■ Given exercise 1 ■
Duplicate everything in the listing from its first line down to the line containing "several [518, 484]", both included, and leave the pictures out.

## Begin Text shown

Present: Co-Chairmen—Mrs. Roosevelt and Dr. Channing Tobias, group from Washington—Clark Foreman, Milton Kemnitz, Sidney Rodnam; Abraham Unger, National Lawyers Guild;13 Palmer Weber,14 CIO-PAC; Mary McLeod Bethune; Arthur B. Spingarn;15 Justin Feldman, American Veterans Committee;16 George Marshall, National Federation for Constitutional Liberties;17 Dr. George Haynes,18 Federal Council of Churches; Ollie Harrington19 and Mr. White.

Mr. Foreman pointed out that despite the fact that the "riot" occurred in Tennessee it could have happened anywhere because there is a decided trend to "put the returning Negro veteran in his place" and that Tennessee is only the beginning. Mr. Foreman said that this is such a grave menace to democracy itself that everyone as individuals and organizations must mobilize to meet it.

Mr. Feldman pointed out that not only the question of raising money was important but also some sort of educational program which would be directed to the people of the nation which would indicate what the nature of the incident was and just how they can possibly guard against such violence recurring. Also the question of defending the victims of the attack, punishment of the officers guilty of the crime and whatever legal efforts are possible to get property damage restitution.

There was lengthy discussion concerning the inclusion of the Communist Party in the group working in coordination with the NAACP. Mrs. Roosevelt pointed out that should the Communist Party be part of that group there would be furnished the background for a statement by those who are really guilty and others in the South that the whole defense is a "communist plot". Mrs. Roosevelt expressed the opinion that it would endanger the success of our fight to include the Communist Party. Following further discussion, it was decided to turn to other business and work out this problem at a later date, being pointed out that the really important issue was that there was open action on the part of the authorities to try to prevent democracy in the South.

Mr. Weber stated that all important was

(1) that the NAACP have sufficient funds to carry on legal defense

(2) that there be a national educational drive on the question of race relations

(3) political work in the South and developing the vote of the Negro there

(4) the forming of a policy-steering committee that the people have confidence in and would also have support of all organizations.

Dr. Tobias expressed the opinion that in an emergency situation like the Columbia, Tennessee case people immediately begin to think in terms of organizations. This, he pointed out, can be harmful, as it has been in the past. He said that the rank and file, and particularly colored people, have turned to the NAACP because of its history in the winning of legal battles. He felt that since the NAACP has commanded the confidence of the people of the country, it was only logical that the legal defense be handled by the NAACP.

Mrs. Bethune stated that she was fully in accord with Dr. Tobias' statement.

Dr. Haynes agreed also and pointed out that in defending the victims of the "riot" there must be an example set for the entire world. He felt that the proposed steering committee be not more that 10 persons. He felt that the NAACP should choose such a committee since it had the responsibility of defending the victims. There was further discussion as to the process of setting up such a committee.

## End Text shown

■ Given exercise 2 ■
Set down the meeting notes word for word, everything from "(1) that the" down to "by the NAACP.".

## Begin Dataset

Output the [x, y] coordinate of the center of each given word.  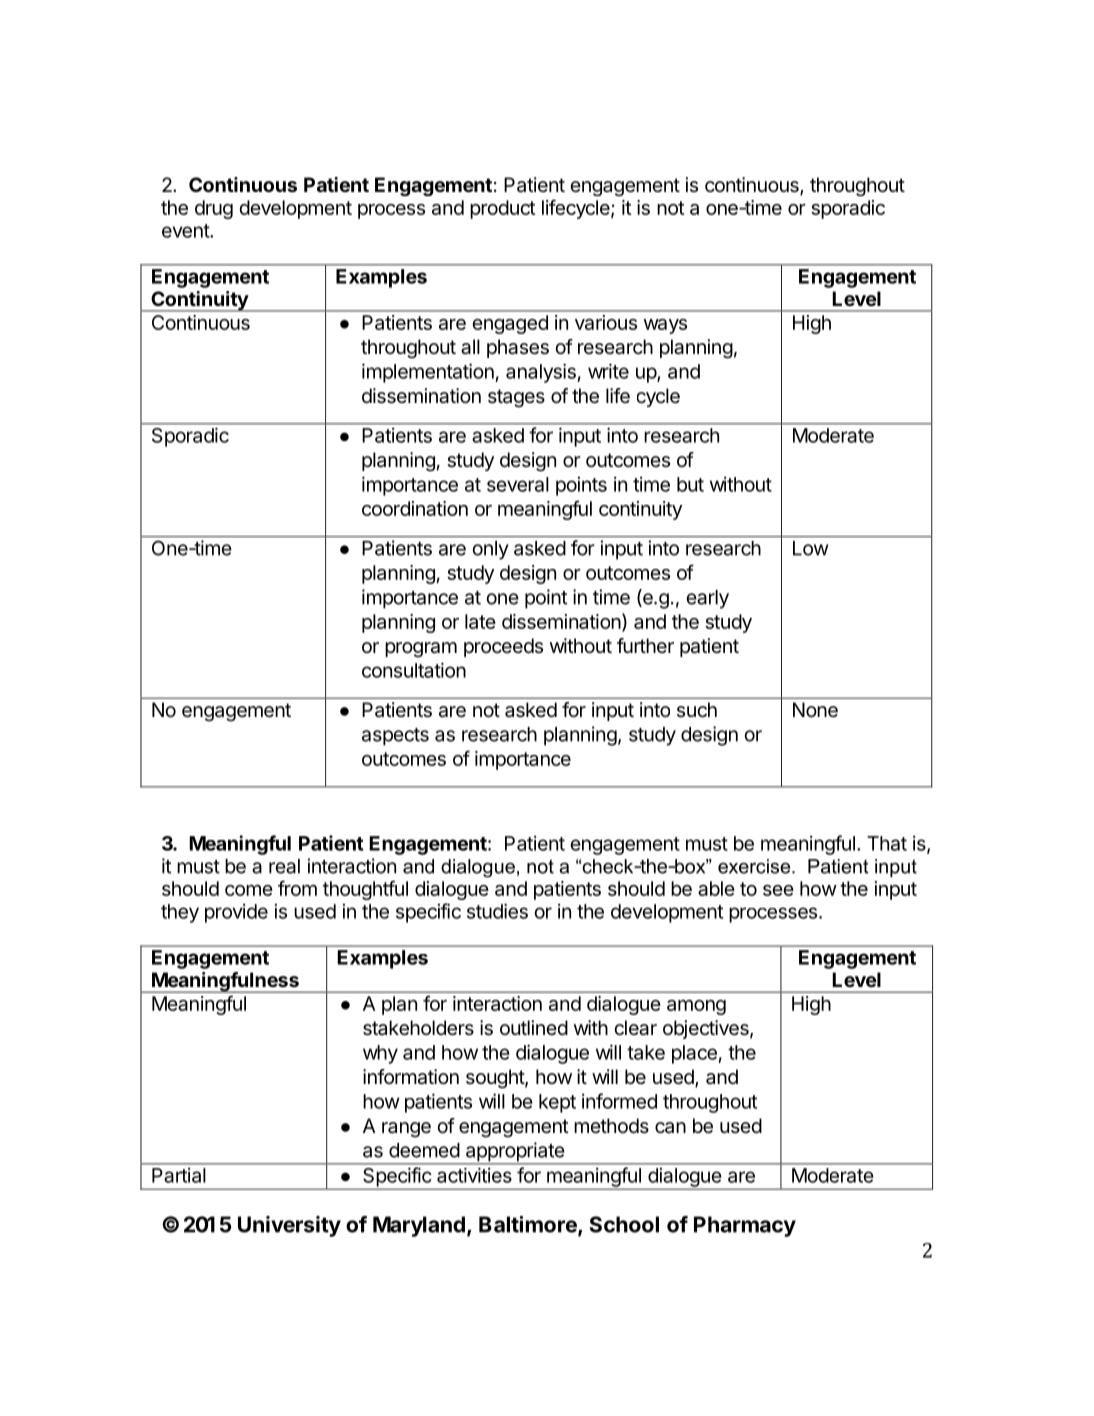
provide [236, 913]
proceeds [503, 647]
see [778, 890]
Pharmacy [745, 1226]
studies [497, 911]
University [289, 1226]
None [815, 710]
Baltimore [529, 1225]
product [502, 209]
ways [665, 326]
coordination [415, 508]
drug [214, 209]
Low [811, 548]
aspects [395, 737]
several [518, 484]
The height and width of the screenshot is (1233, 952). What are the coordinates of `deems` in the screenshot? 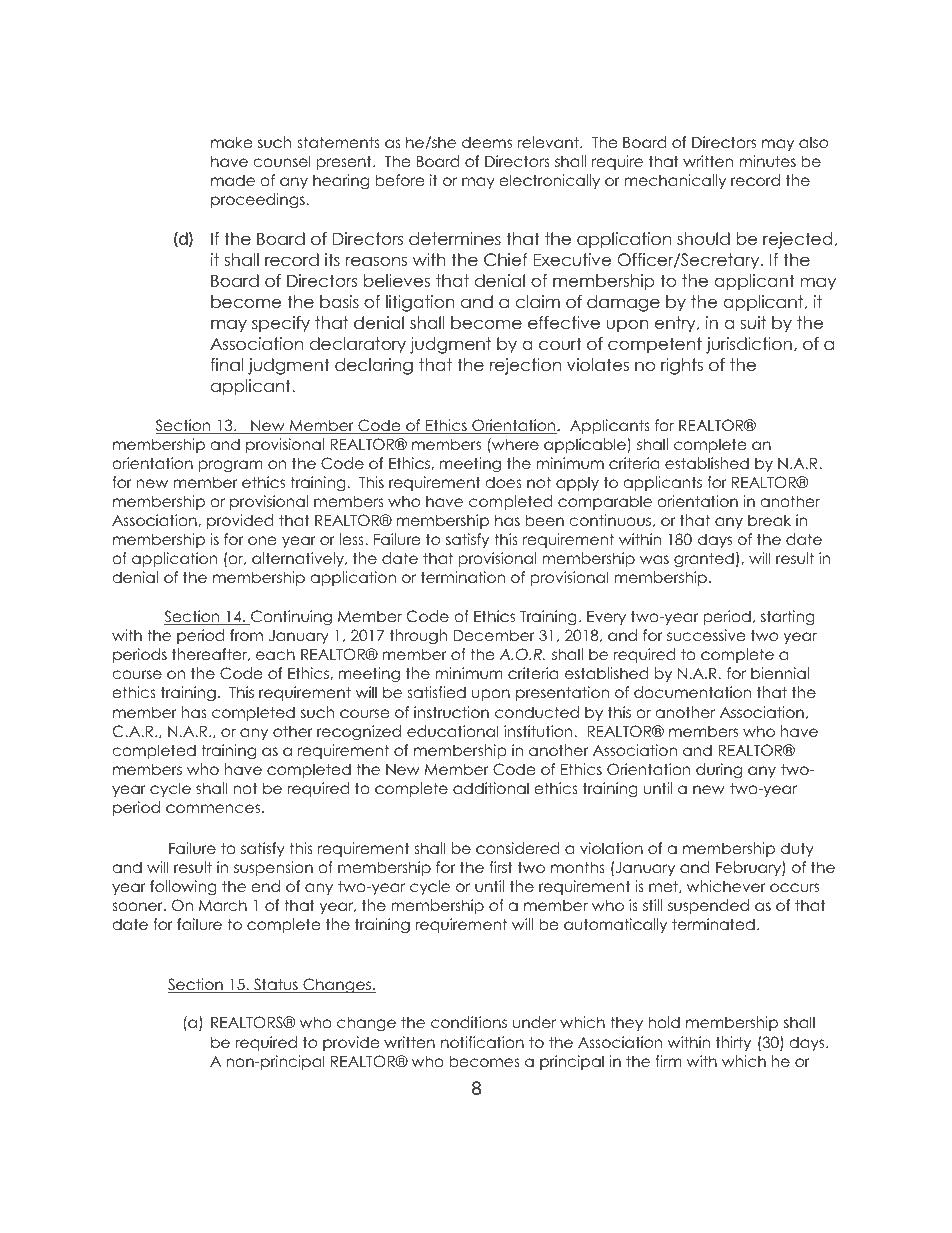 It's located at (487, 142).
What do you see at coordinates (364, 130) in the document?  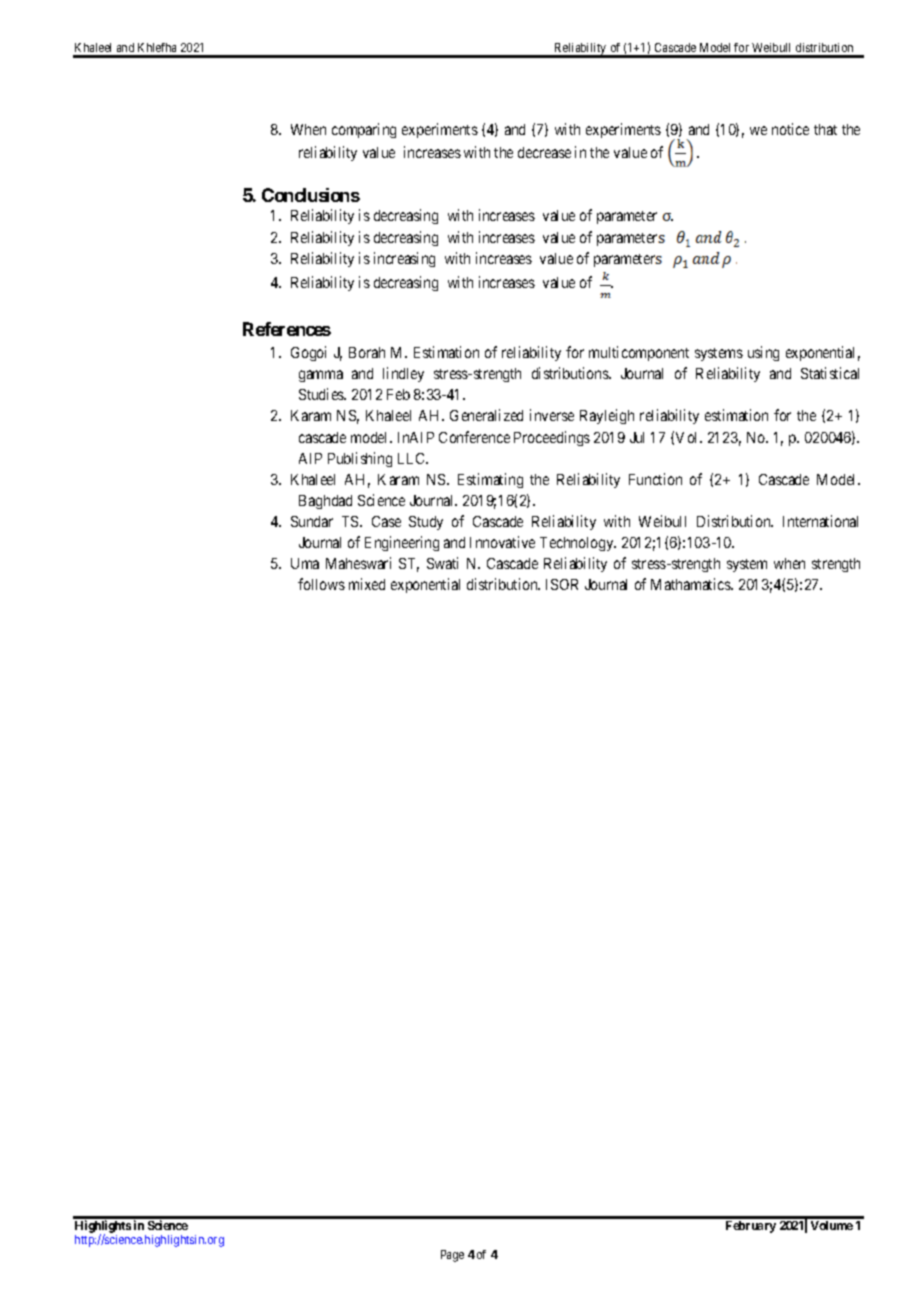 I see `comparing` at bounding box center [364, 130].
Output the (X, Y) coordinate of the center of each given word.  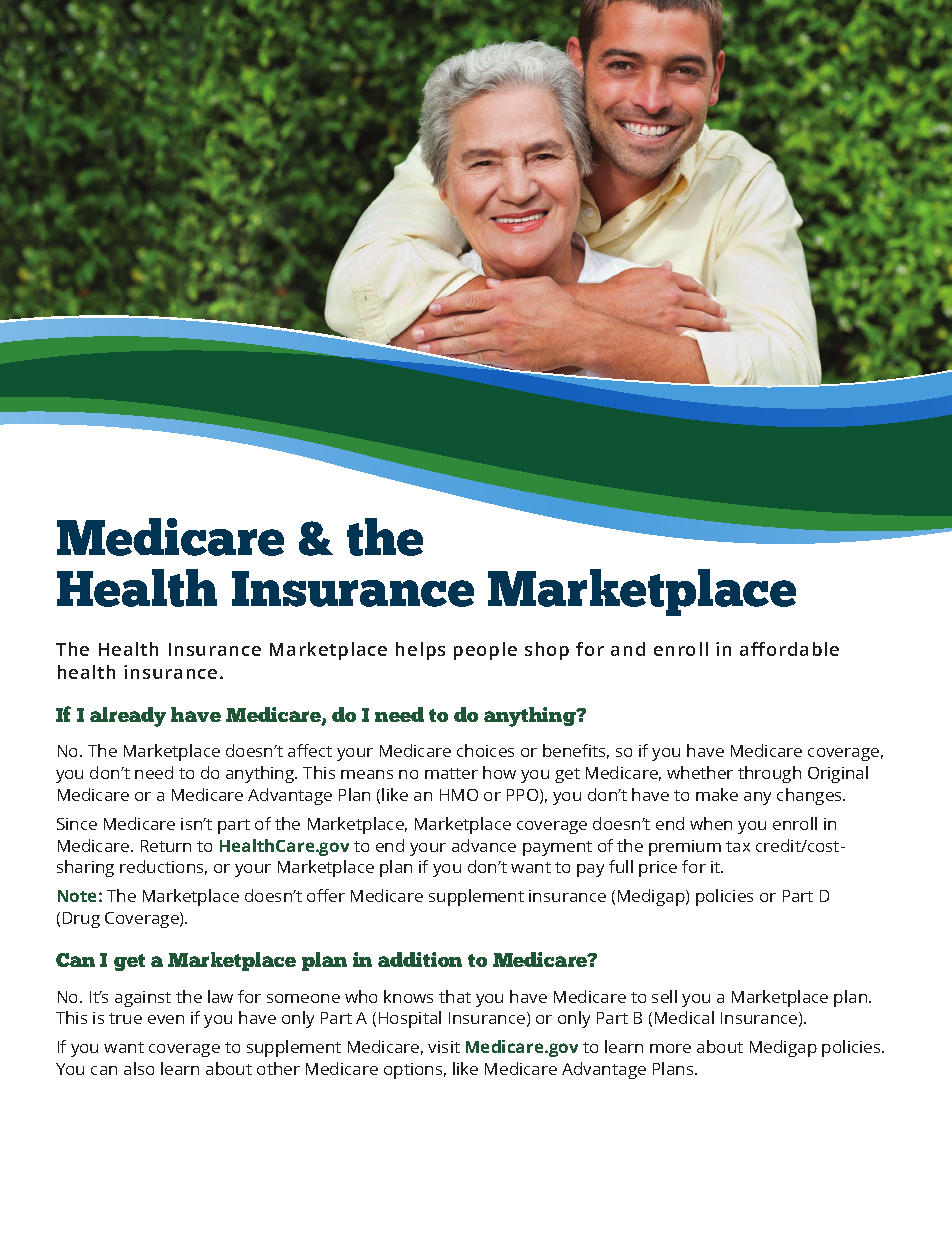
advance (484, 845)
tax (738, 846)
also (139, 1068)
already (128, 717)
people (485, 651)
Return (166, 846)
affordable (789, 649)
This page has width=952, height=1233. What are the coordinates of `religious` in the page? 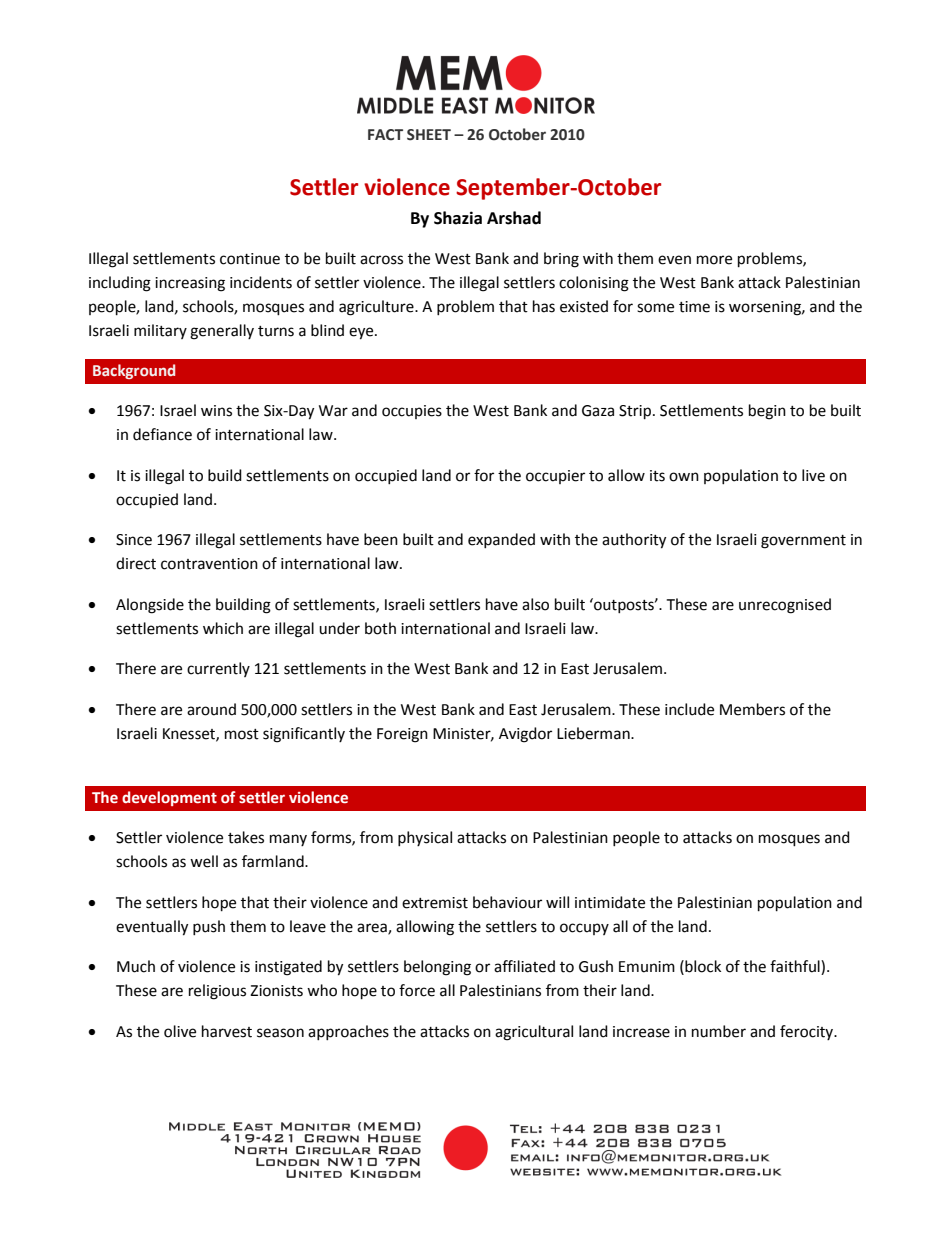 It's located at (217, 992).
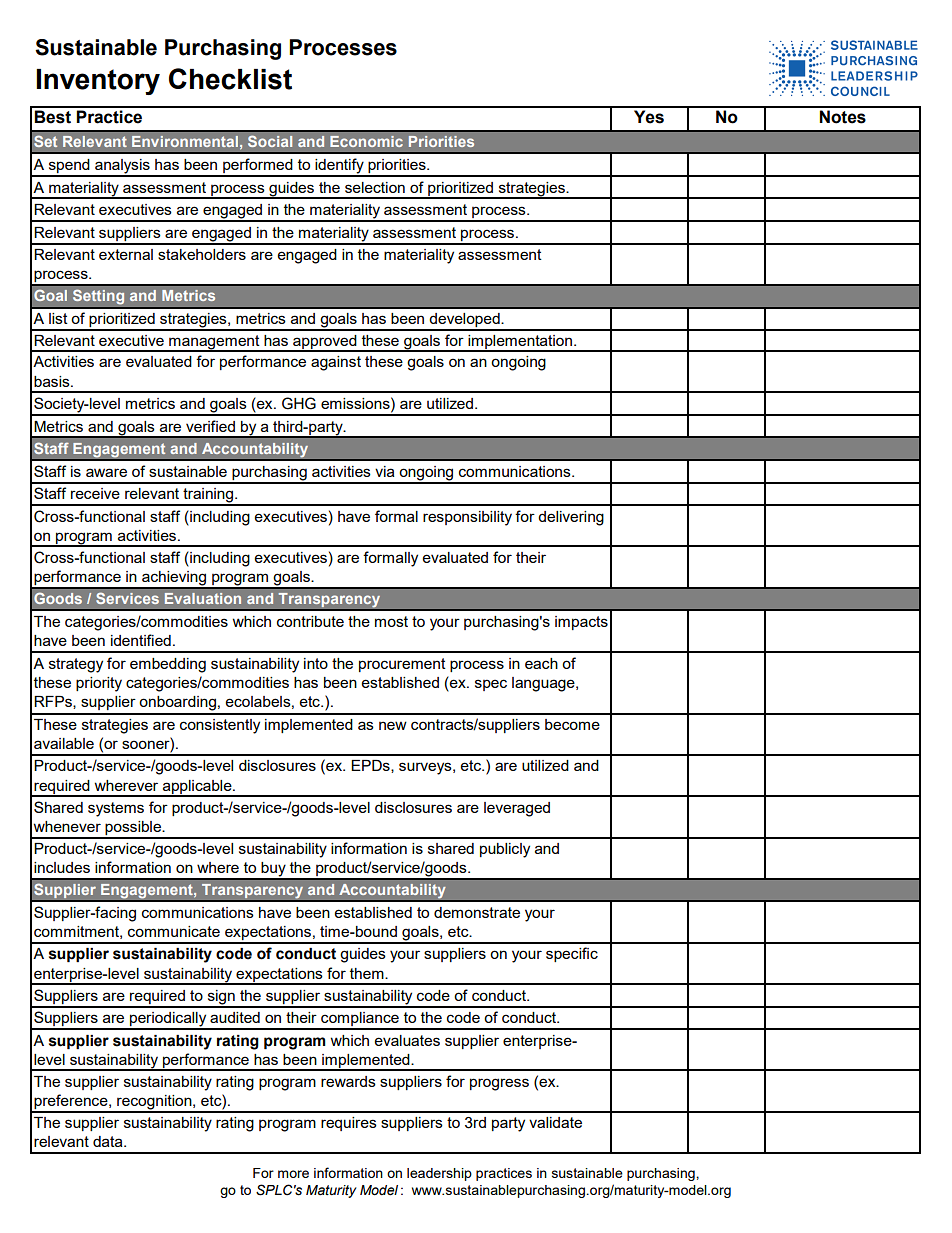  Describe the element at coordinates (541, 663) in the screenshot. I see `each` at that location.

## End Dataset

■ Complete output 1 ■
Output the [x, y] coordinate of the center of each given word.  
provide [236, 913]
proceeds [503, 647]
see [778, 890]
Pharmacy [745, 1226]
studies [497, 911]
University [289, 1226]
None [815, 710]
Baltimore [529, 1225]
product [502, 209]
ways [665, 326]
coordination [415, 508]
drug [214, 209]
Low [811, 548]
aspects [395, 737]
several [518, 484]

■ Complete output 2 ■
(1) that the NAACP have sufficient funds to carry on legal defense

(2) that there be a national educational drive on the question of race relations

(3) political work in the South and developing the vote of the Negro there

(4) the forming of a policy-steering committee that the people have confidence in and would also have support of all organizations.

Dr. Tobias expressed the opinion that in an emergency situation like the Columbia, Tennessee case people immediately begin to think in terms of organizations. This, he pointed out, can be harmful, as it has been in the past. He said that the rank and file, and particularly colored people, have turned to the NAACP because of its history in the winning of legal battles. He felt that since the NAACP has commanded the confidence of the people of the country, it was only logical that the legal defense be handled by the NAACP.